The commercial development of hydrocarbon (e.g., oil and natural gas) fields requires significant capital investment. Thus it is generally desirable to have as much information as possible pertaining to the contents of a hydrocarbon reservoir and/or geological formation in order to determine its commercial viability. There have been significant advances in measurement while drilling and logging while drilling technology in recent years (hereafter referred to as MWD and LWD, respectively). These advances have improved the quality of data received from downhole sensors regarding subsurface formations. It is nonetheless still desirable to obtain one or more formation fluid samples during the drilling and completion of an oil and/or gas well. Once retrieved at the surface, these samples typically undergo specialized chemical and physical analysis to determine the type and quality of the hydrocarbons contained therein. In general, it is desirable to collect the samples as early as possible in the life of the well to minimize contamination of the native hydrocarbons by drilling damage.
As is well known to those of ordinary skill in the art, formation fluids (e.g., water, oil, and gas) are found in geological formations at relatively high temperatures and pressures (as compared to ambient conditions at the surface). At these relatively high temperatures and pressures, the formation fluid is typically a single-phase fluid, with the gaseous components being dissolved in the liquid. A reduction in pressure (such as may occur by exposing the formation fluid to ambient conditions at the surface) typically results in the separation of the gaseous and liquid components. Cooling of the formation fluid towards such ambient temperatures typically results in a reduction in volume (and therefore a reduction in pressure if the fluid is housed in a sealed container), which also tends to result in a separation of the gaseous and liquid components. Cooling of the formation fluid may also result in substantially irreversible precipitation and/or separation of other compounds previously dissolved therein. Thus it is generally desirable for a sampling apparatus to be capable of substantially preserving the temperature and/or pressure of the formation fluid in its pristine formation condition.
Berger et al., in U.S. Pat. No. 5,803,186, disclose an apparatus and method for obtaining samples of formation fluid using a work string designed for performing other downhole work such as drilling, workover operations, or re-entry operations. The apparatus includes sensors for sensing downhole conditions while using a work string that permits working fluid properties to be adjusted without withdrawing the work string from the well bore. The apparatus also includes a relatively small integral sample chamber coupled to multiple input and output valves for collecting and housing a formation fluid sample.

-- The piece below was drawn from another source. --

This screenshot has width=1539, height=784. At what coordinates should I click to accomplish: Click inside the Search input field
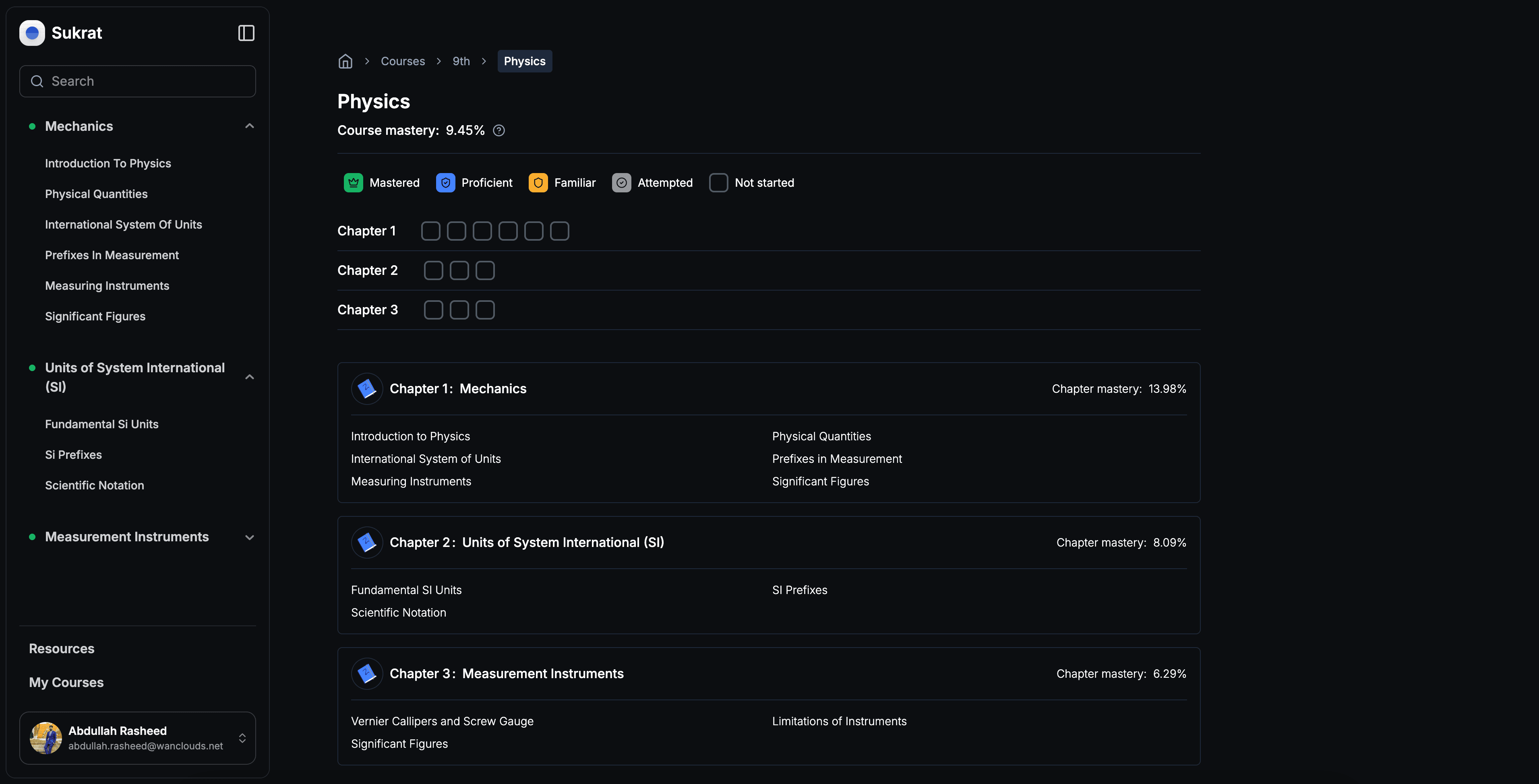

Schultz et al., in U.S. Pat. No. 6,236,620, disclose an apparatus and method for drilling, logging, and testing a subsurface formation without removing the drill string from the well bore. The apparatus includes a surge chamber and surge chamber receptacle for use in sampling formation fluids. The surge chamber is lowered through the drill string into engagement with the surge chamber receptacle, receives a sample of formation fluid, and then is retrieved to the surface. Repeated sampling may be accomplished without removing the drill string by removing the surge chamber, evacuating it, and then lowering it back into the well. While the Berger and Schultz apparatuses apparently permit samples to be collected relatively early in the life of a well, without retrieval of the drill string, they include no capability of preserving the temperature and/or pressure of the formation fluid. Further, it is a relatively complex operation to remove the formation fluid sample from the Berger apparatus.
Michaels et al., in U.S. Pat. Nos. 5,303,775 and 5,377,755, disclose a Method and Apparatus for Acquiring and Processing Subsurface Samples of Connate Fluid in which one or more fluid sample tanks are pressure balanced with respect to the well bore at formation level (hydrostatic pressure). The sample tank(s) are filled with a connate fluid sample in such a manner that during filling thereof the pressure of the connate fluid is apparently maintained within a predetermined range above the bubble point of the fluid. Massie et al., in U.S. Pat. No. 5,337,822, disclose a Well Fluid Sampling Tool for retrieving single-phase hydrocarbon samples from deep wells in which a sample is pressurized by a hydraulically driven floating piston powered by high-pressure gas acting on another floating piston. One drawback of the Michaels and Massie apparatuses is that they require prior withdrawal of the drill string before they can be lowered into the well bore, which typically involves significant cost and time, and increases the risk of subsurface damage to the formation of interest.
Therefore, there exists a need for improved apparatuses and methods for obtaining samples of formation fluid from a well. In particular, there exists a need for an apparatus that does not require retrieval of the drill string from the well and that has the capability of preserving the sample of formation fluid in substantially pristine condition.